The three bedrooms upstairs might as well be located in the 1860s: they are simple, wide and heated by electric baseboard so no major destruction has been inflicted on the walls beyond adding electricity.
There are closets, which local lore tells us we must never expect in a home built before 1960, and the largest bedroom has a little alcove to provide more privacy and take advantage of the slight L-shape to the home.
The old maps and records show that this home, which entered the Historic Register in 1970, was even smaller until successive changes in the 1880s and early 1900s — and then, that’s it. No more changes to the footprint or layout of this home were attempted.
At that time, the home (and most of the homes near it) were owned by the Bennett family, and it could be that owner William Bennet, a river pilot, was the actual inspiration for the myth of William Corgie; or it could be that William Corgie genuinely existed and was the uncle or cousin of William Bennet.
Church records from 1844 say it was William Corgie who donated the land around Corgie Street to his church on Franklin Street; census records insist that the land from Madison Avenue to Franklin Street belonged to the Bennetts. (The same records indicate this home was somehow on an 1850 map and built in 1890, so do beware of local legends even when they’re written down. Maybe especially when they’re written down.)
As such, it is almost miraculously intact. The fact that the last time this home was sold was way back in 1990 should maybe shed some light on how this occurred: it seems once people live here, they love it enough to keep it almost exactly as they found it.
Each family that lived within these walls chose independently to make only the most necessary of adjustments as decades passed.
With that in mind, the next owner has both decorative carte blanche and a serious legacy to uphold. Modest workmen’s cottages like this one not only formed the foundations of the community, surviving the fire that destroyed most of the district back in the 1870s, and withstanding nor’easters and passing hurricanes a time or two since.
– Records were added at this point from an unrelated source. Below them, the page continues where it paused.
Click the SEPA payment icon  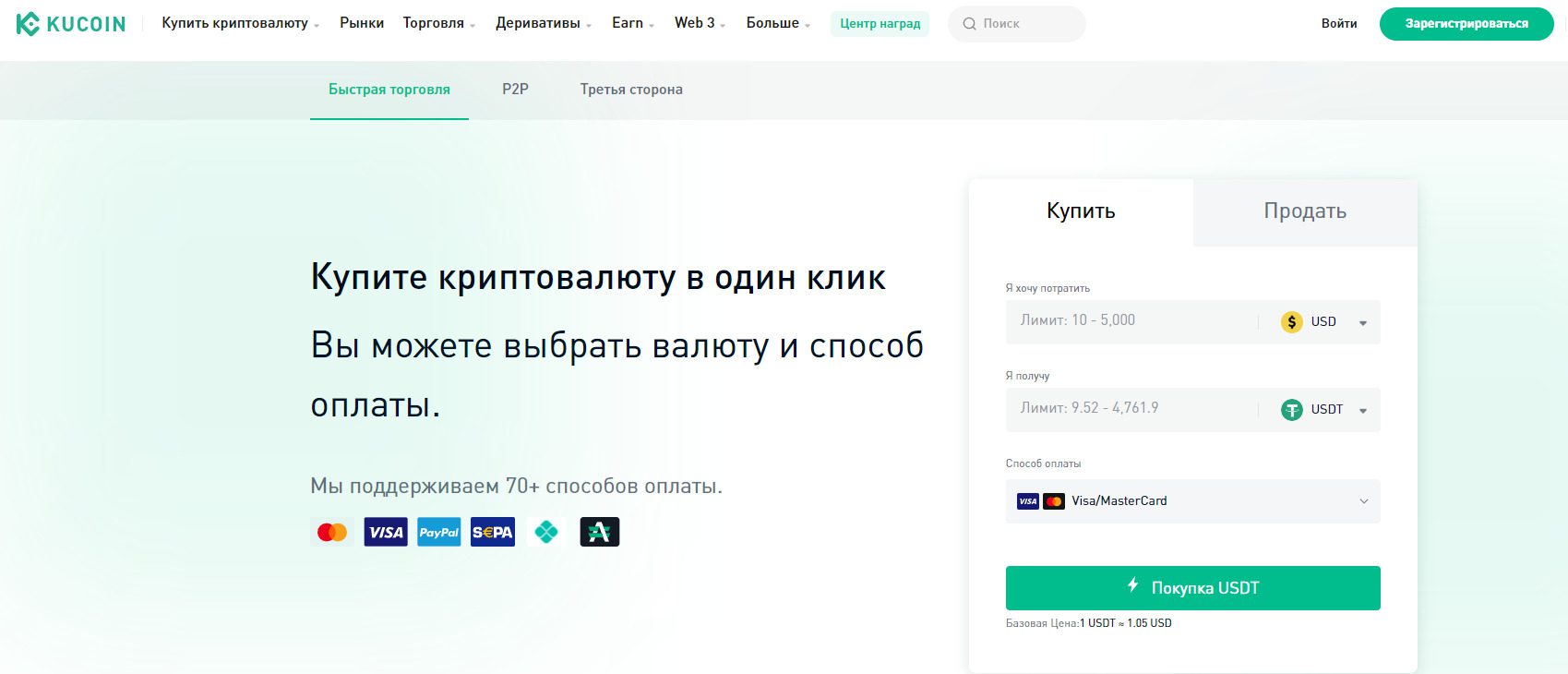[x=493, y=532]
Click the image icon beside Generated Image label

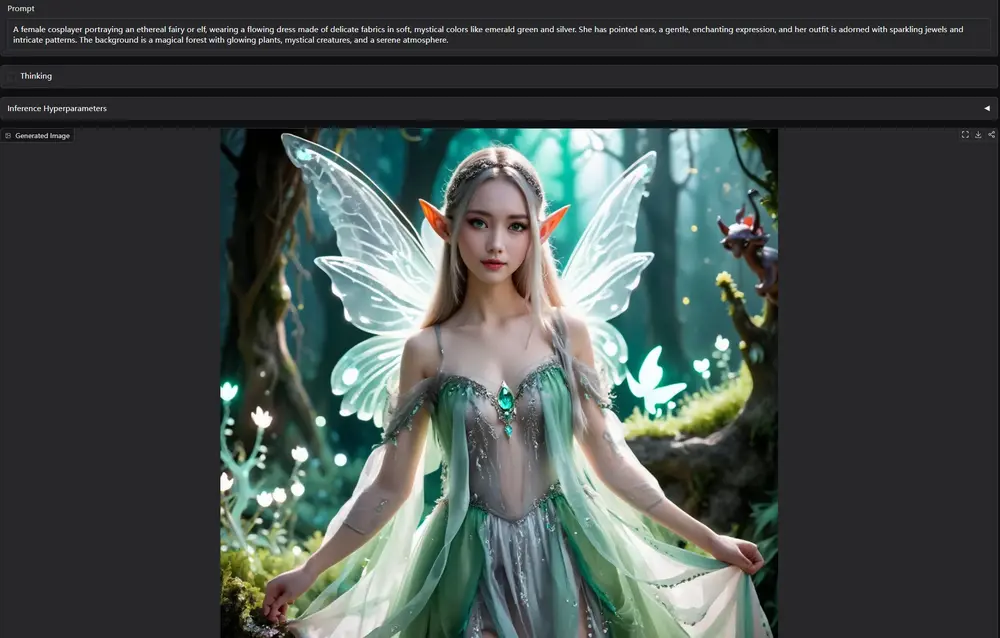tap(8, 136)
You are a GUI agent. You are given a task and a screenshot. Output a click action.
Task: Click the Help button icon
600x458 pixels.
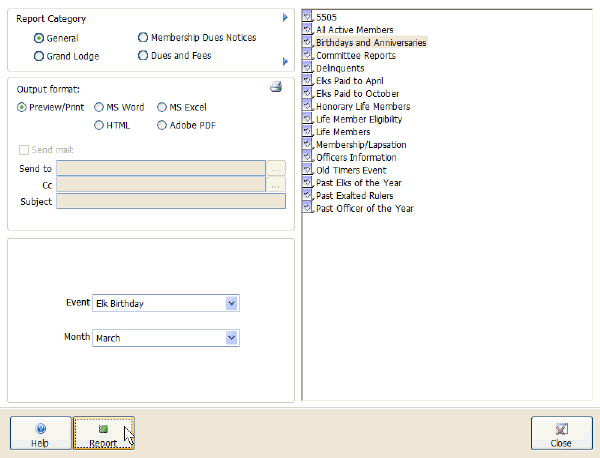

This house in particular was a crucial piece when the entire Historic District was added to the National Register in 1976. River pilots were incredibly important to the growth of the island, as before the shipping channels of Delaware Bay were dredged, the shoals surrounding Cape May wrecked passing boats frequently, unless they were steered by a pilot who knew the place intimately.
The same boat race that brought the island the legend of (then) Prince Edward spending the day hiding out in the Chalfonte was only possible because of the skilled and fearless river pilots that did the actual steering of hugely expensive pleasure craft for their sports-mad owners.
They were later replaced by amateurs trained at the Corinthian Yacht Club in just the same way as the old Cape May Sea Light was replaced by a buoy once the shipping lanes were cleared and the risk of a grisly end was lessened.
Knowing this, the seemingly small and simple homes of river pilots like William Bennet (and Corgie, as legend has it) are a part of Cape May’s history that we should never forget, or lose. We might not allow every little factual detail get in the way of a good yarn, but lose the plot completely? That’s not the Cape May way.